Since there are many different ways that these suffixes can be written we initially left these out, but later on these were added on request of our customers as a separate item. The housenumber can usually be matched without much risk of a false negative, but for the suffixes the chance is higher. That is why we decided to keep these items as separate.

HuubAppelboom commented 1 month ago

@AxelNennker In the Netherlands we also have one or twocities were they made the mistake in the past not to issue streetnames, but the name of the neighbourhoud + 2 digits is used as a streetname. Once you combine that with the housenumbers, people sometimes think they have 4 digit housenumbers (which they do not). But that is only one city.

The easiest to tackle housenumber suffixes are the government assigned suffixes. This usually happens when extra houses are built on a plot of land, and they can not renumber the street. We do not use the Bruchteilhausnummern as in Germany, but in our case the government then simply adds letters, so you can have house number 4 that becomes 4, 4A and 4 B in case 2 extra houses are build between number 4 and number 6). These suffixes can easily be included and included in the housenumber (if you give people the right instructions, to include it).
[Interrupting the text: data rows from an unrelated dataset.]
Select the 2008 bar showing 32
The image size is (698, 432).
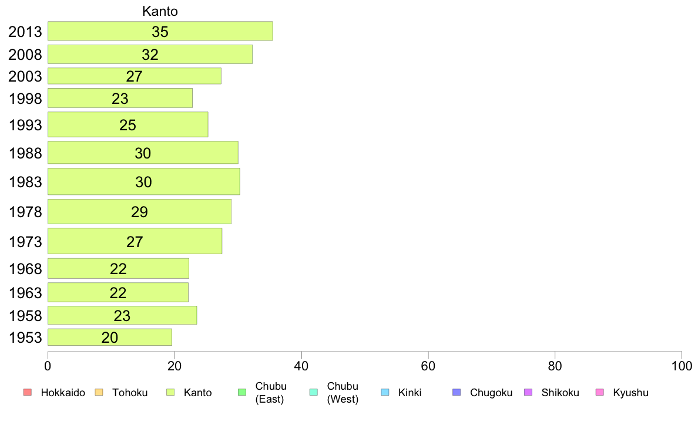coord(150,54)
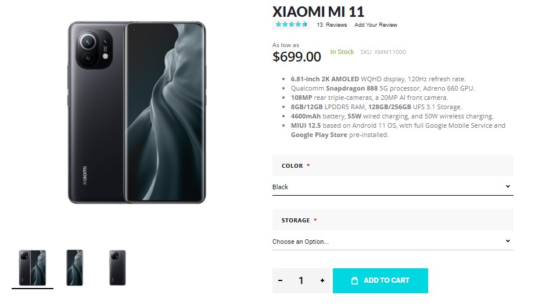Screen dimensions: 535x306
Task: Open the 13 Reviews link
Action: [x=332, y=25]
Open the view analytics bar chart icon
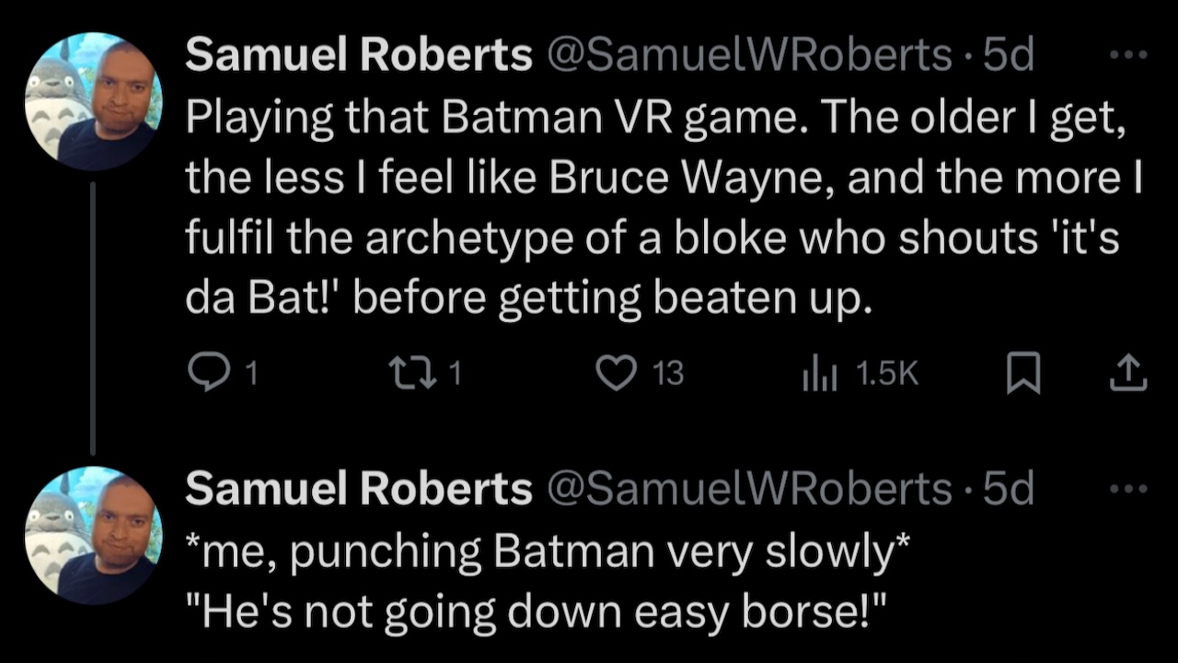Screen dimensions: 1178x663 click(x=819, y=373)
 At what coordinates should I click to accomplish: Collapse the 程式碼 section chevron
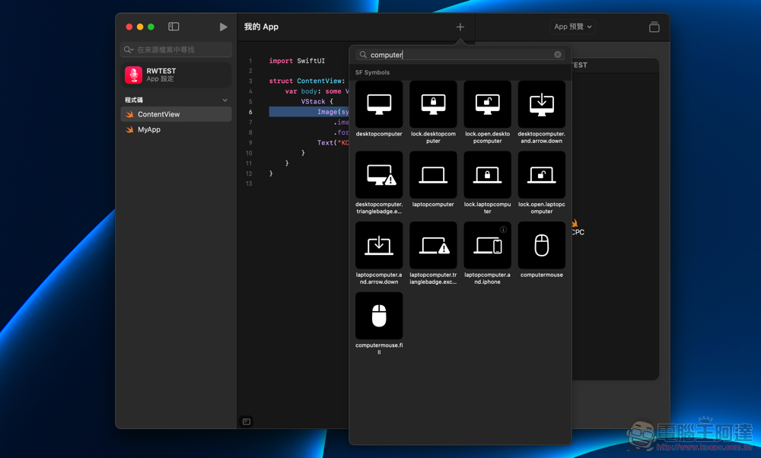(224, 100)
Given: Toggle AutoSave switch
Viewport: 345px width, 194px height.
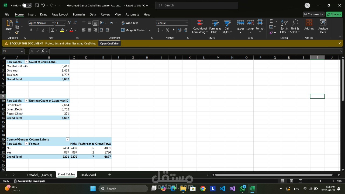Looking at the screenshot, I should [27, 5].
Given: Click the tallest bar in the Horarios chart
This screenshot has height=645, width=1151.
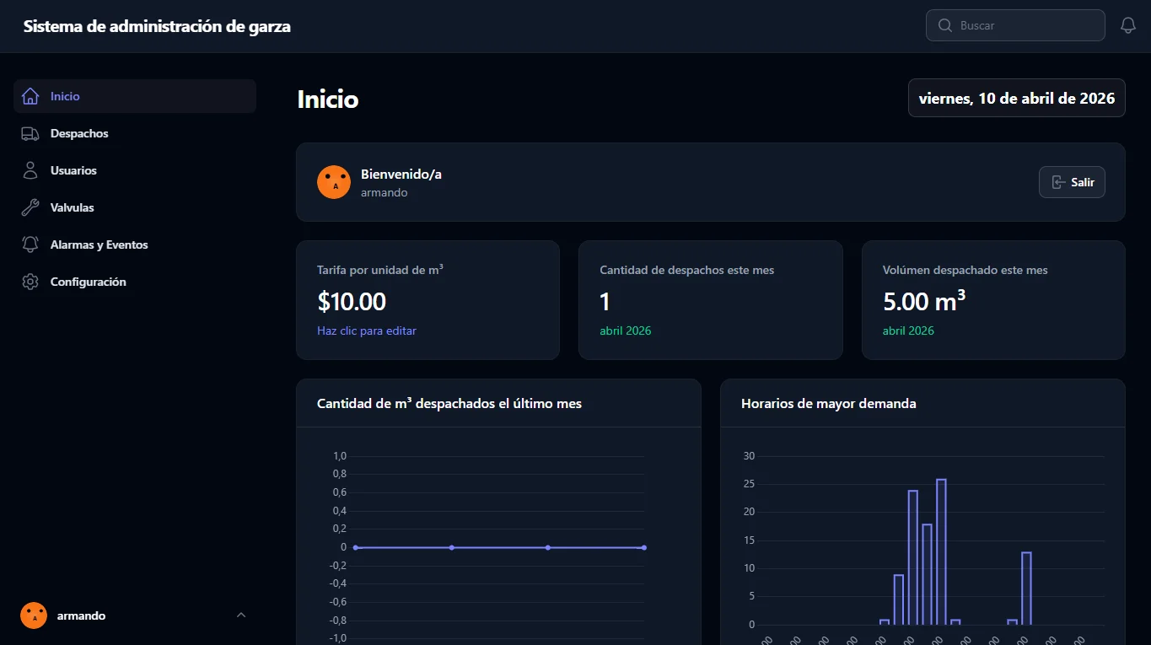Looking at the screenshot, I should click(x=941, y=551).
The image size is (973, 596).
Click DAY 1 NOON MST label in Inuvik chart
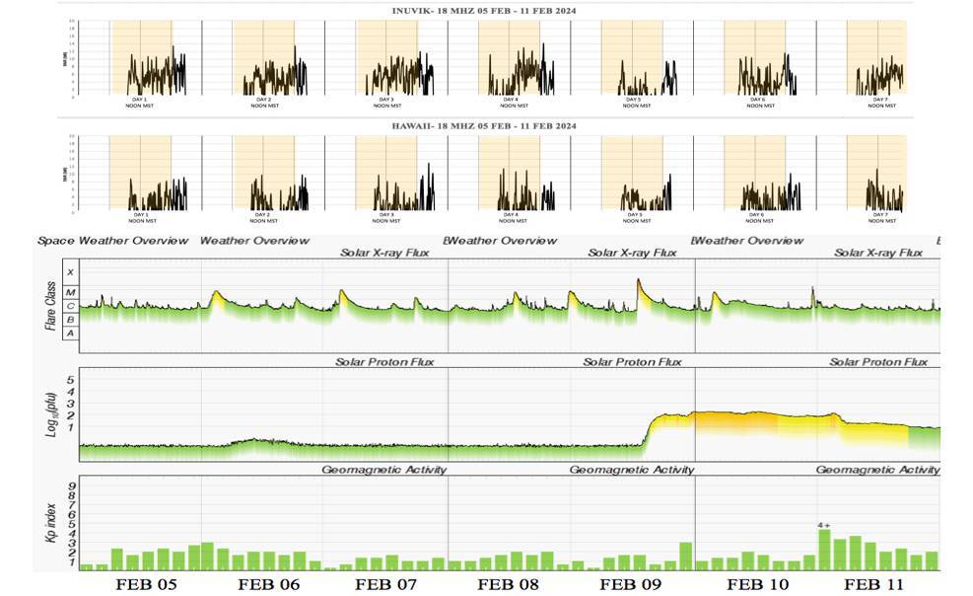139,103
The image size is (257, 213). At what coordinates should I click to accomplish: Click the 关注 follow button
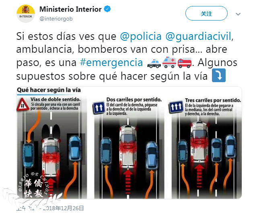pos(206,13)
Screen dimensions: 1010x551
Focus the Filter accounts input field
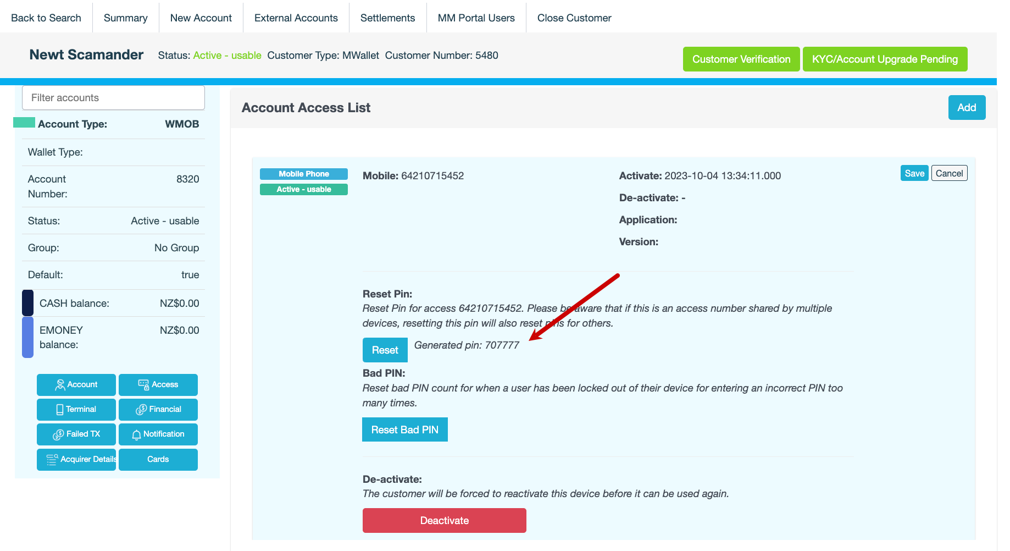click(113, 97)

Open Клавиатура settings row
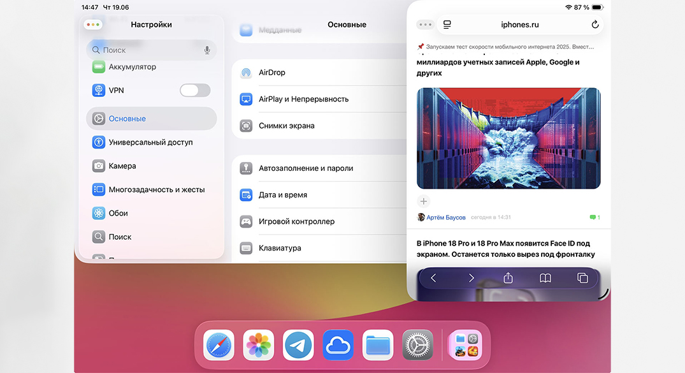point(319,248)
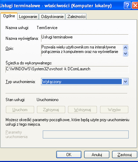Go to the Zależności tab
The width and height of the screenshot is (138, 162).
76,17
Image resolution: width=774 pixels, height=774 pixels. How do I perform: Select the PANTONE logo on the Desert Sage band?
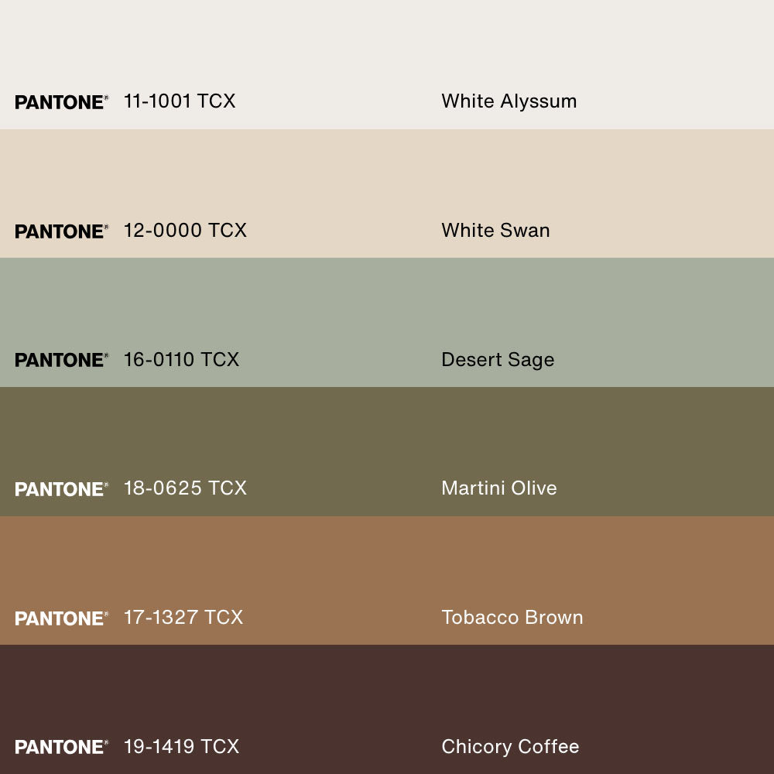(60, 360)
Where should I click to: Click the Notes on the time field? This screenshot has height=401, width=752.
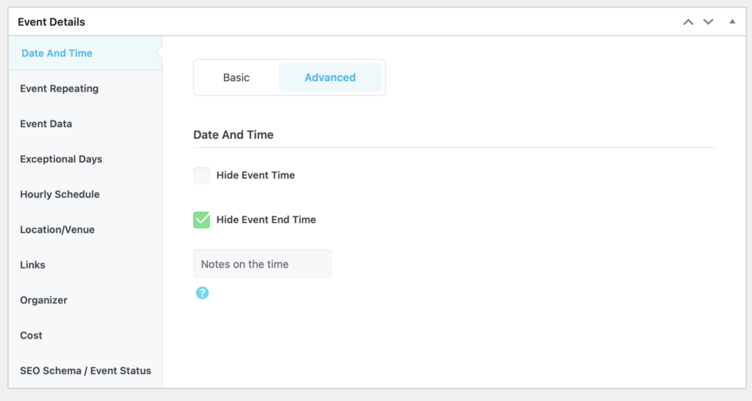262,264
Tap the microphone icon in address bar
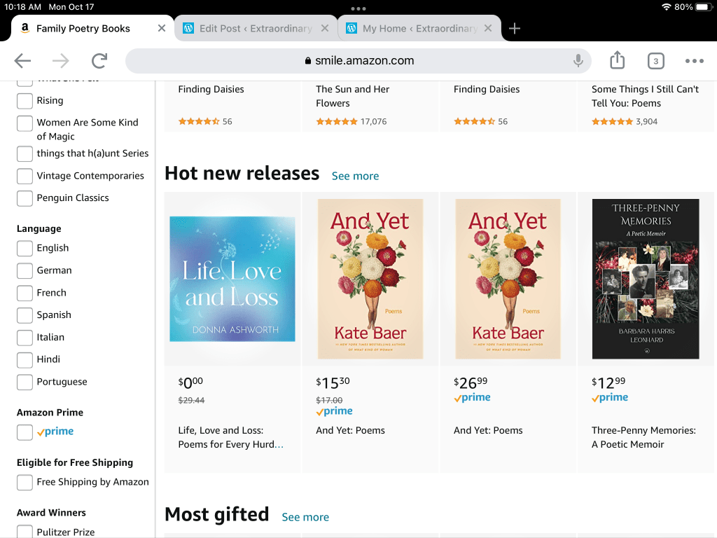Screen dimensions: 717x538 pos(578,61)
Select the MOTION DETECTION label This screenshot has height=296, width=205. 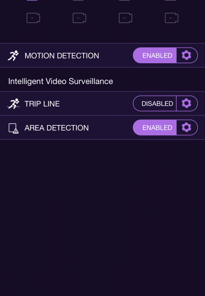[x=62, y=56]

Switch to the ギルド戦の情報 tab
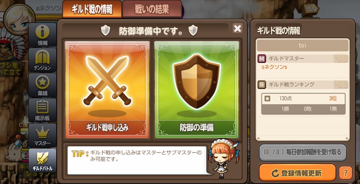(92, 9)
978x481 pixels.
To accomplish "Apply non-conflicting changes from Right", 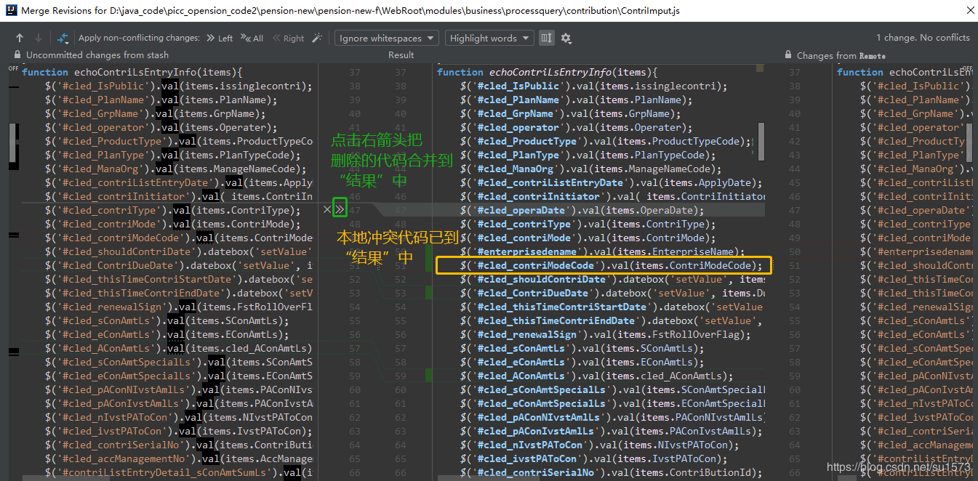I will 288,39.
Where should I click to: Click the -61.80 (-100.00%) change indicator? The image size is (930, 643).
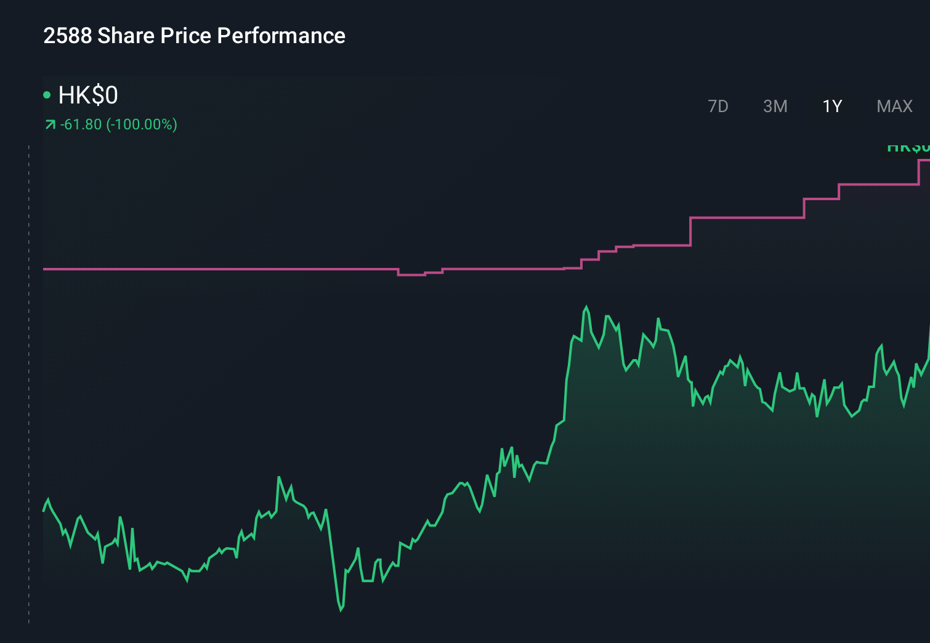[118, 124]
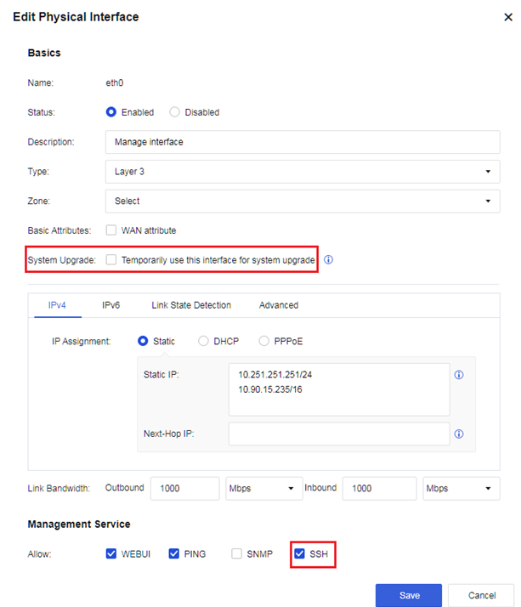Check temporarily use interface for system upgrade
Image resolution: width=521 pixels, height=607 pixels.
[x=110, y=260]
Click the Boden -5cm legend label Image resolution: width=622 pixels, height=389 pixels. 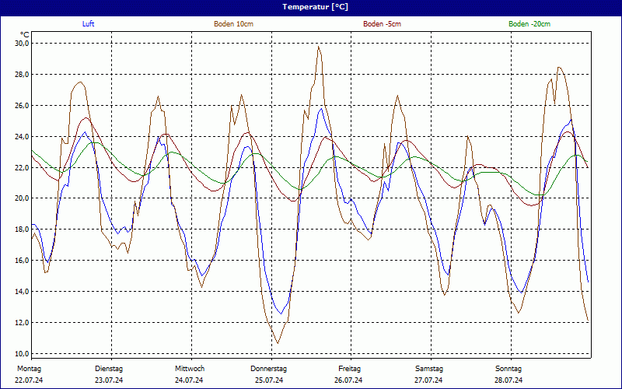point(382,24)
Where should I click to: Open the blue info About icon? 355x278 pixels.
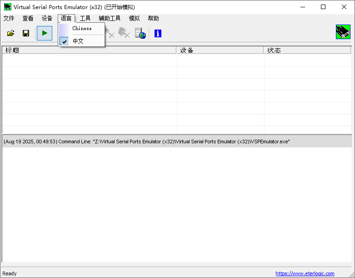pos(158,33)
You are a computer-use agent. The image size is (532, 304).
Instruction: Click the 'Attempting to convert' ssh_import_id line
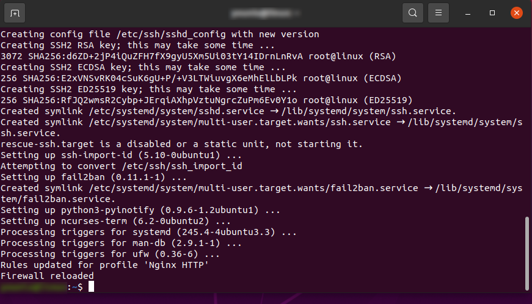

The real problem come with the suffixes that people invent themselves, and which can be written in different ways. Take for example a nursing home. In the netherlands this typically has a regular streetnumber like for example "2". But to have the mail delivered more easily to the residents, they typically add a room number to the address as a suffix, but this can be written in different ways. Like "k105" or "105" or "kamer 105". Parks with holidays homes which have more permanent residency often have the same issue, when there is no official housenumber allocated.

HuubAppelboom commented 1 month ago

To cater for the differen suffixes, for the CAMARA version we could also do the following, in case most MNO's do not use a separate suffix field:

In the streetNumber field, we always instruct customers to include any suffixes that they may have. In the answer you provide whether it is a full match (true), not at all (false), or whether only the first number matches, without the suffixes (number_only for example as an answer).

HuubAppelboom commented 1 month ago

@AxelNennker for the Netherlands we have defined so far in Mobile Connect Match the streetNumber as digits only, and anything else as a suffix. The example you mention with Heidestraße 17A, would the break down in streetName Heidestraße, streetNumber 17, and streetNumberrSuffix as A.

The reason we do this in the Mobile Connect version is that we use hashing, and in case of hashing you really have to define a very strict normalisation rules, otherwise you don't get good results. That's why we have been defining streetNr as digits only in the Mobile Connect version.

As long as we don't use hashing in CAMARA, and use plain text, we could choose to combine streetNumber and streetNumberSuffix. The evaluation done by the MNO can then cater for the various writing styles of the suffixes that may vary from country to country.

AxelNennker commented 4 weeks ago

I agree that it is better for KYC to have everything separate. I guess there need to be clear definitions and examples which part fof the plain-text address is what.

Back to this issue, would that then be "streetName Heidestraße, houseNumber 17, and houseNumberrSuffix as A"?